## EXCERPT PROVIDED:
..............................

Using the Berkeley DB lock_get() function to get a WRITE lock associated with
the transaction. The object being locked is a string, the parent DN. It is not
associated with any particular database. When the transaction commits or aborts
the lock is automatically discarded along with the rest of the transaction.
This would appear to be the only safe way to handle locks in the txn
environment.
> Sure looks like you could use an entry cache ;)
yes....... I believe that's coming soon...
> One more thing, please test harder. Some thread related bugs only show up
> after you have pounded on the damn thing with 50 writers for 2 days or
> so.
I guess if I used 50 writers it would take 2 days at least for one test to
finish.

..............................

## DATASET ROWS:
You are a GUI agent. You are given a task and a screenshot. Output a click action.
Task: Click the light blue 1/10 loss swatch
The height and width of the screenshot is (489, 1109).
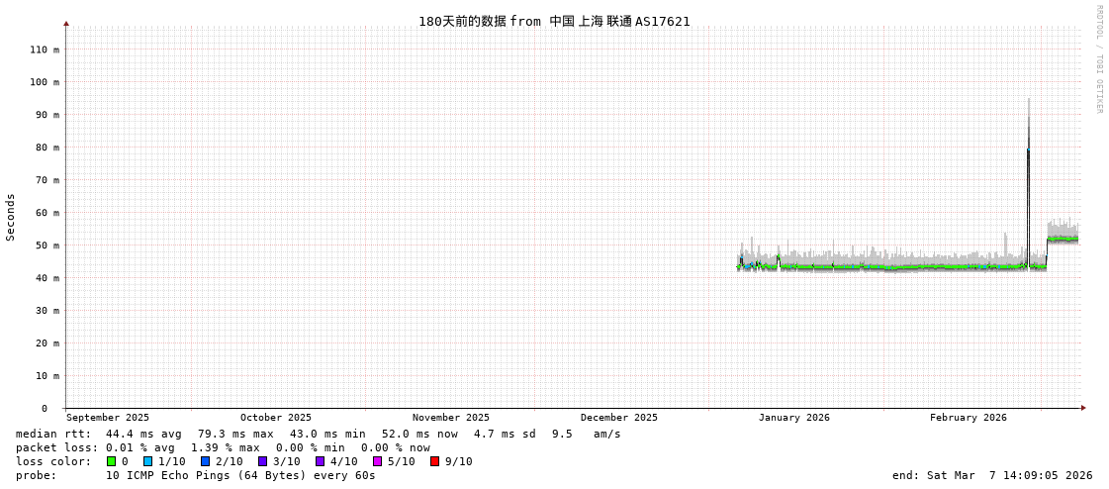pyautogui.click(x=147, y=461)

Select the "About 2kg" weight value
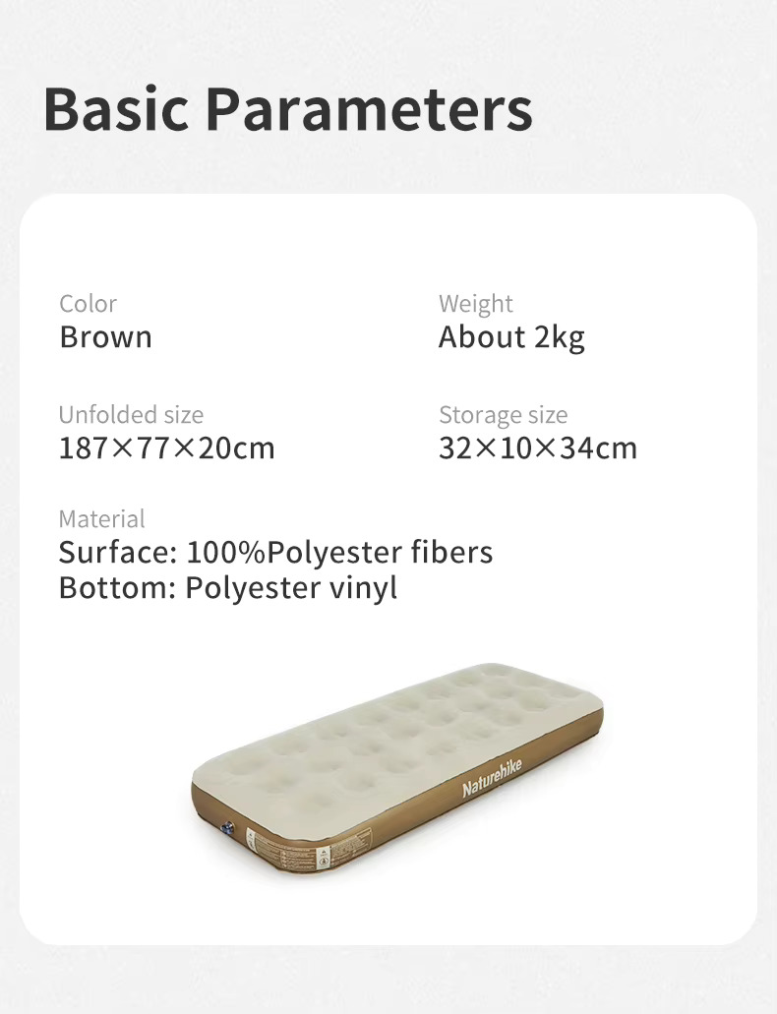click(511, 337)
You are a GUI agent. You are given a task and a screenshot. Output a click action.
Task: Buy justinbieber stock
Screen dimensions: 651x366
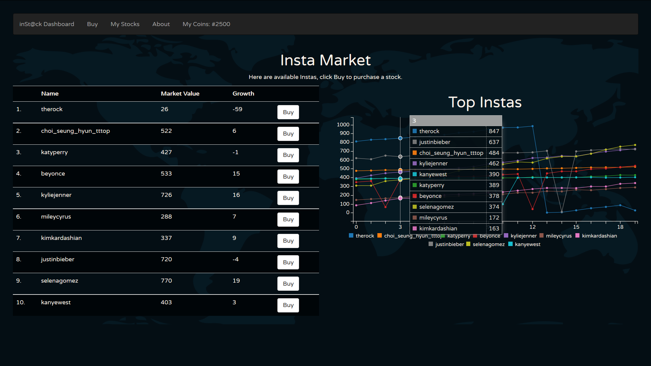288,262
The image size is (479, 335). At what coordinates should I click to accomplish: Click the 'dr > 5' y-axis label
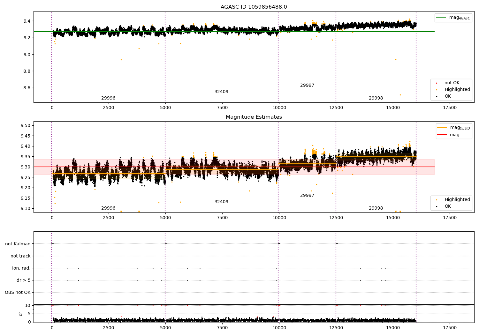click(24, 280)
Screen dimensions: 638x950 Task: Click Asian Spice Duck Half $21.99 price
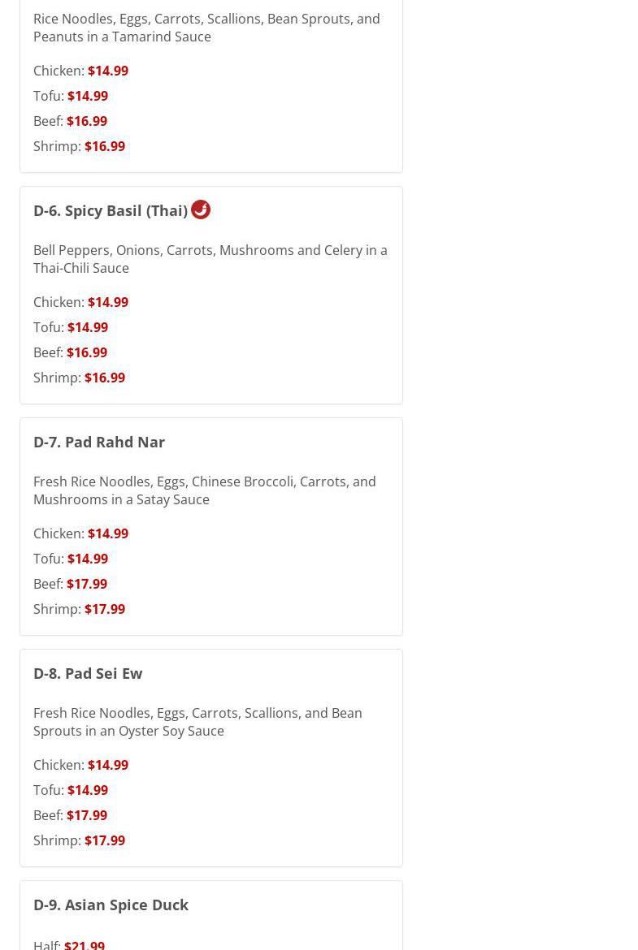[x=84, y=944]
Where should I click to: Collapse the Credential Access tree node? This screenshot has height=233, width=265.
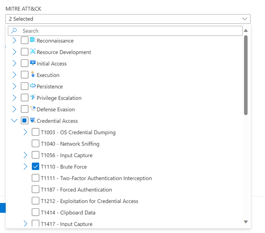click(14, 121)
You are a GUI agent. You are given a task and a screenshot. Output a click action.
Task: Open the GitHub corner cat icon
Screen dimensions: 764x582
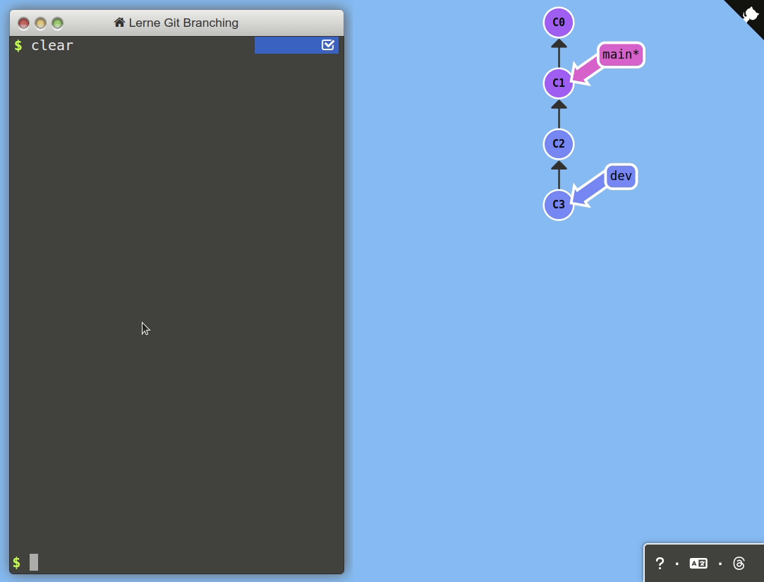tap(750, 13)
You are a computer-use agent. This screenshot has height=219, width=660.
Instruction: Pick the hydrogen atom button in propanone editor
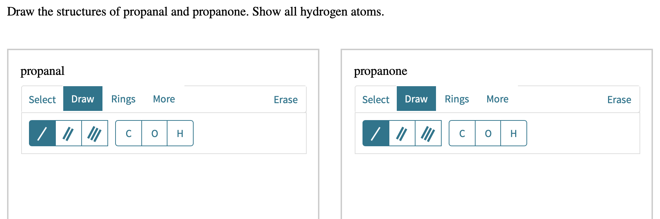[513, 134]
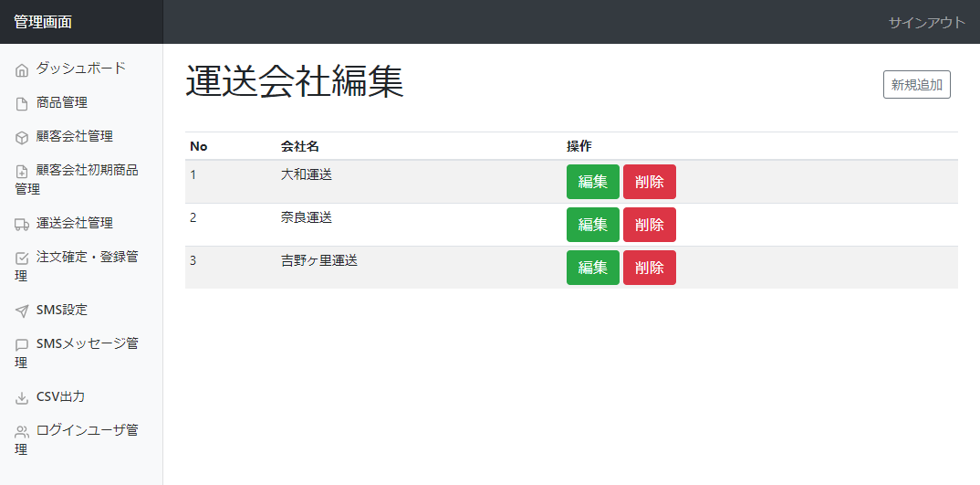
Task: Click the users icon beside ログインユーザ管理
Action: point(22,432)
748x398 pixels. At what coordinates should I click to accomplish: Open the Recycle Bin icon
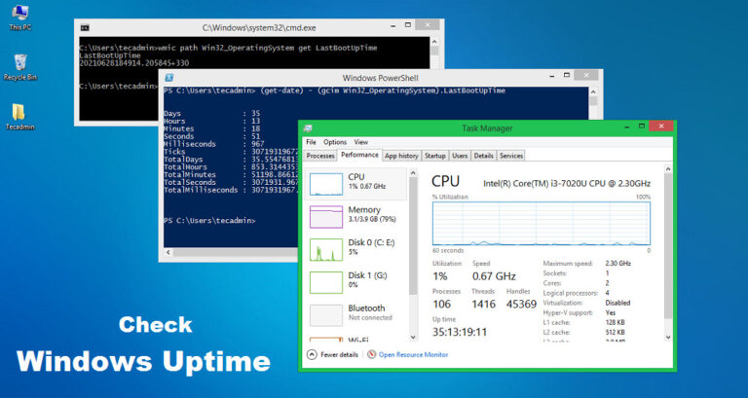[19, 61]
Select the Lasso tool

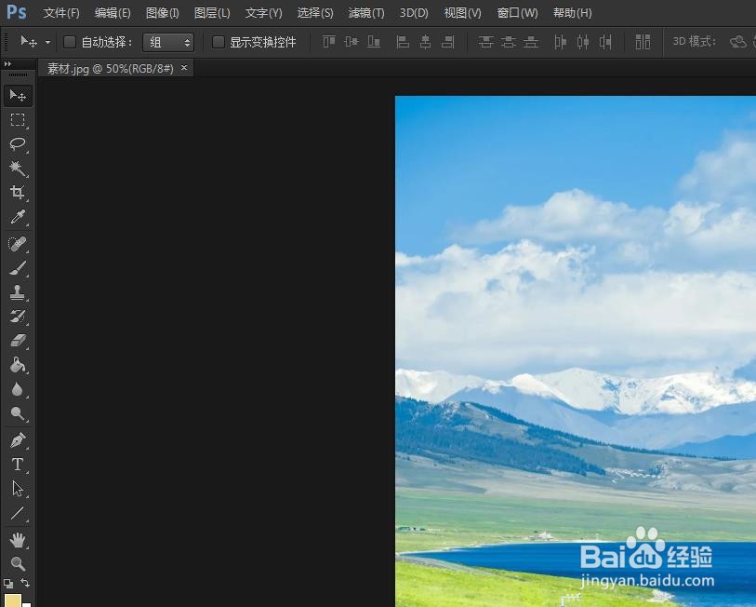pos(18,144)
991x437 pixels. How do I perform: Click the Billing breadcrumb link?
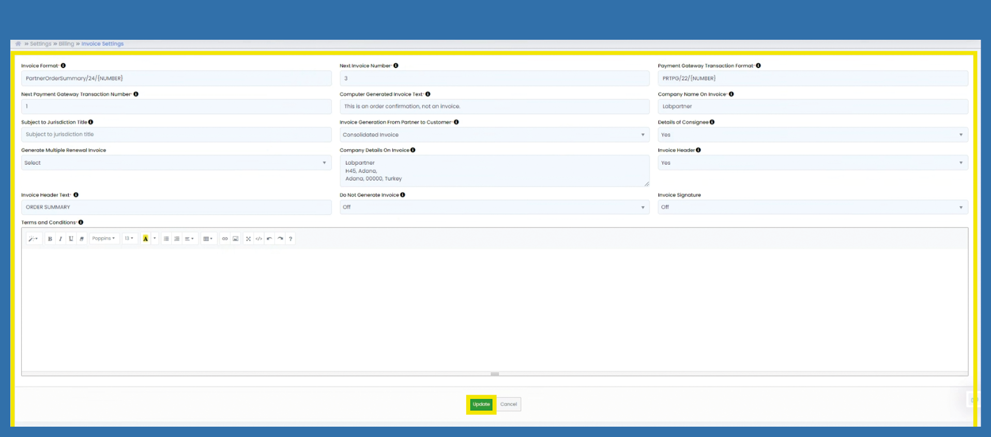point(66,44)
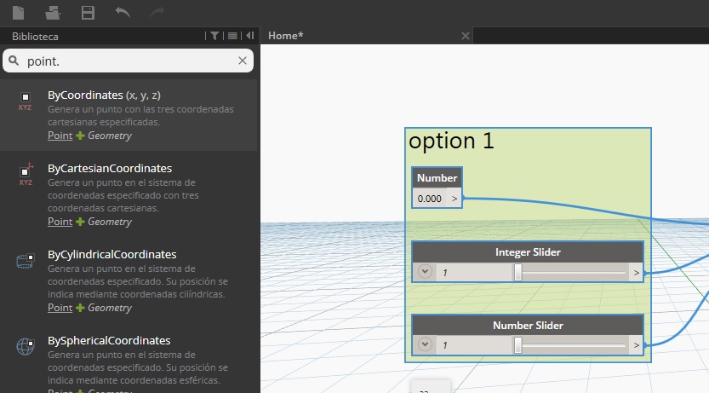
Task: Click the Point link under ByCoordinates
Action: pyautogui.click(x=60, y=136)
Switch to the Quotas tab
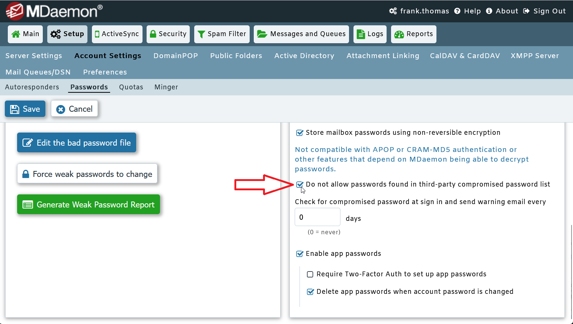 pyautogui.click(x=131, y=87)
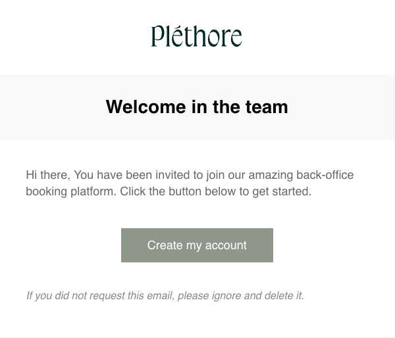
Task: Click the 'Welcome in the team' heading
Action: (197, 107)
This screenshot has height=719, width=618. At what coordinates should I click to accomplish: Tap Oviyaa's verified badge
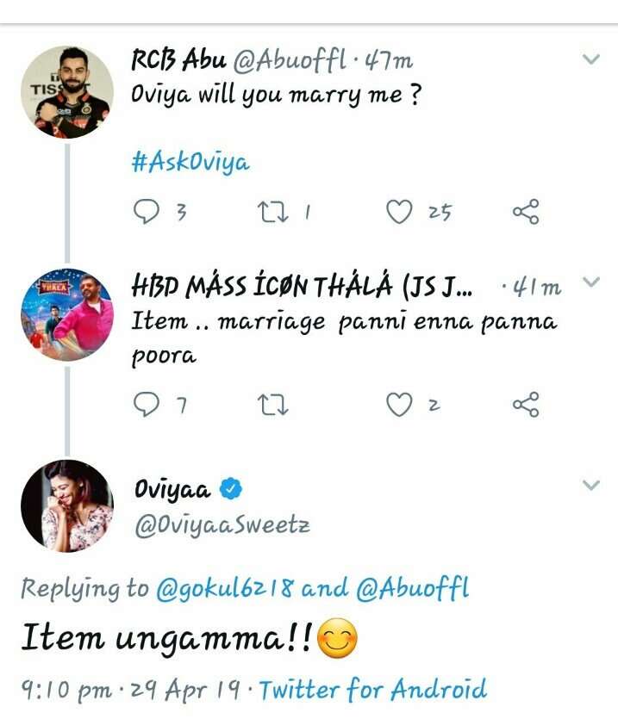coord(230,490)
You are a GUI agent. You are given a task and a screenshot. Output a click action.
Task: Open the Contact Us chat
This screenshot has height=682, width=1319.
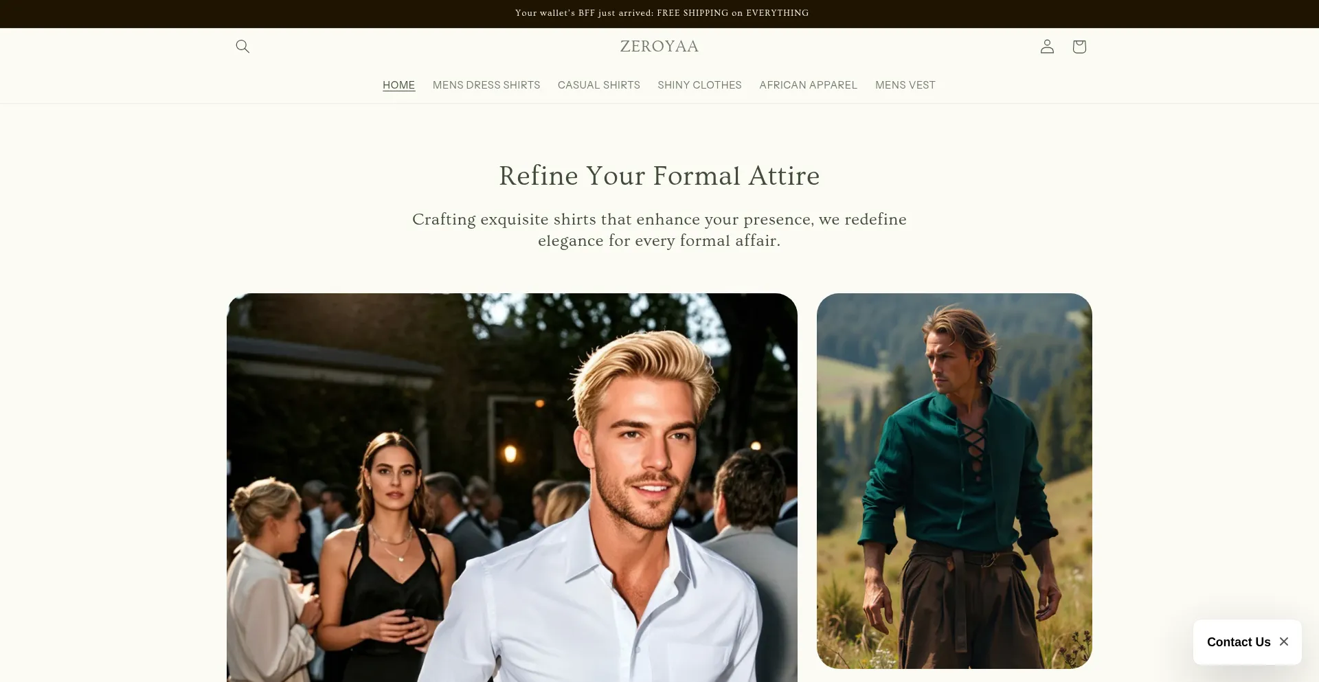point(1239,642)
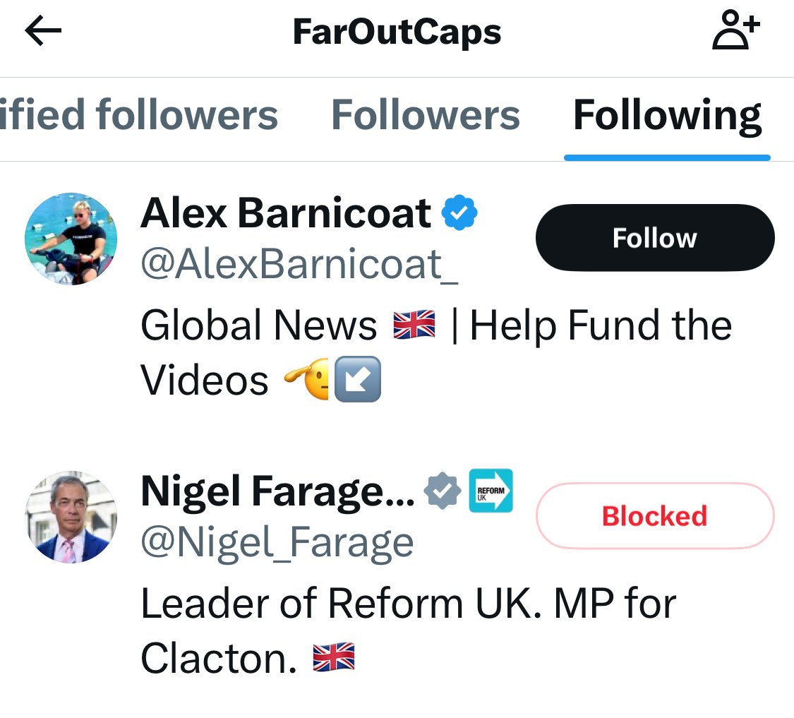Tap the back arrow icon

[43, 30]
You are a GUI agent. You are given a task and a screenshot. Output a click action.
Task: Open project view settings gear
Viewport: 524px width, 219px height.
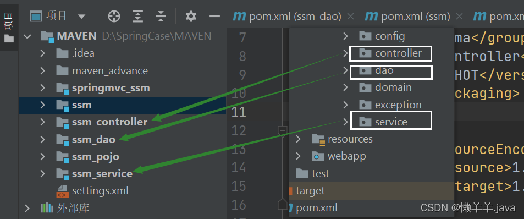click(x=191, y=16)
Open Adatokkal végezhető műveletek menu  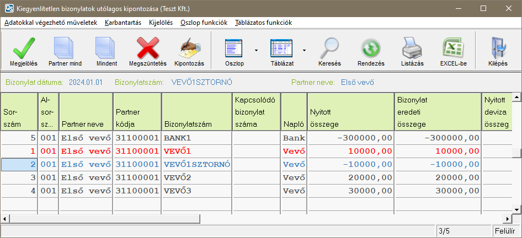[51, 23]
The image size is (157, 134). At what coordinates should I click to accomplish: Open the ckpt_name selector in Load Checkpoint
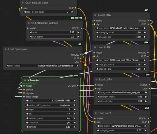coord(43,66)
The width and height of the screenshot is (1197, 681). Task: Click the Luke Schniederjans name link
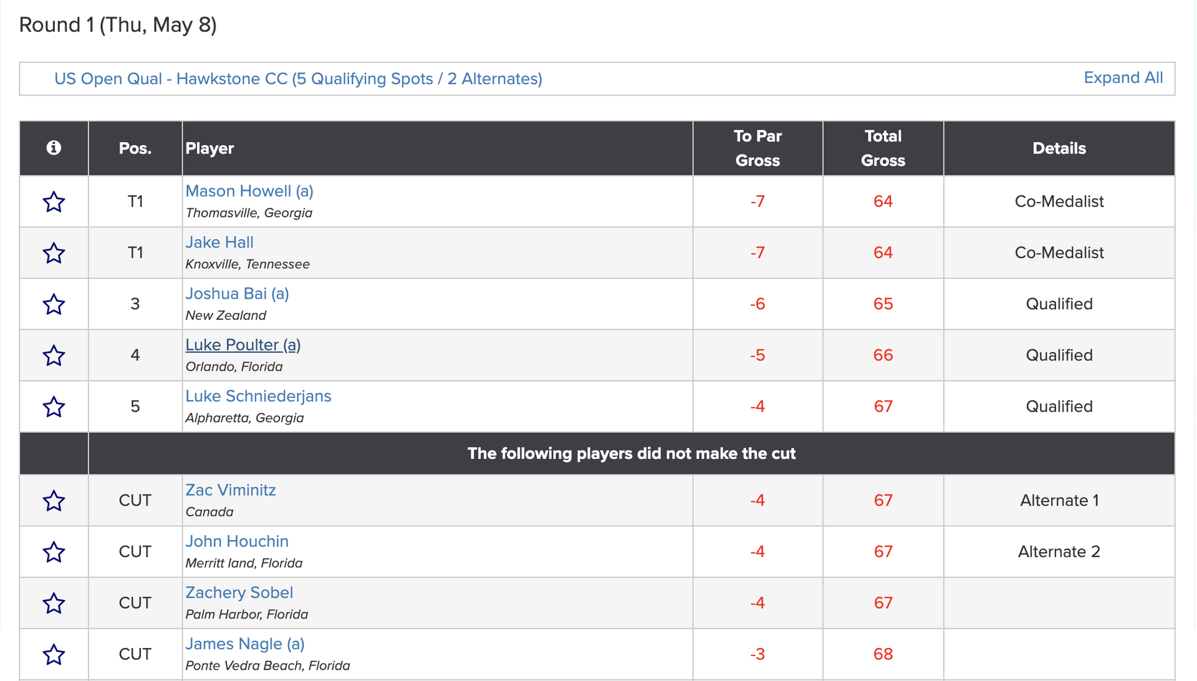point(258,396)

..............................

## TASK BRIEF:
Reproduce the passage from the excerpt on Berkeley DB transaction locks, starting at the words "Using the Berkeley" and stopping after the words "that's coming soon...".

## EXPECTED ANSWER:
Using the Berkeley DB lock_get() function to get a WRITE lock associated with
the transaction. The object being locked is a string, the parent DN. It is not
associated with any particular database. When the transaction commits or aborts
the lock is automatically discarded along with the rest of the transaction.
This would appear to be the only safe way to handle locks in the txn
environment.
> Sure looks like you could use an entry cache ;)
yes....... I believe that's coming soon...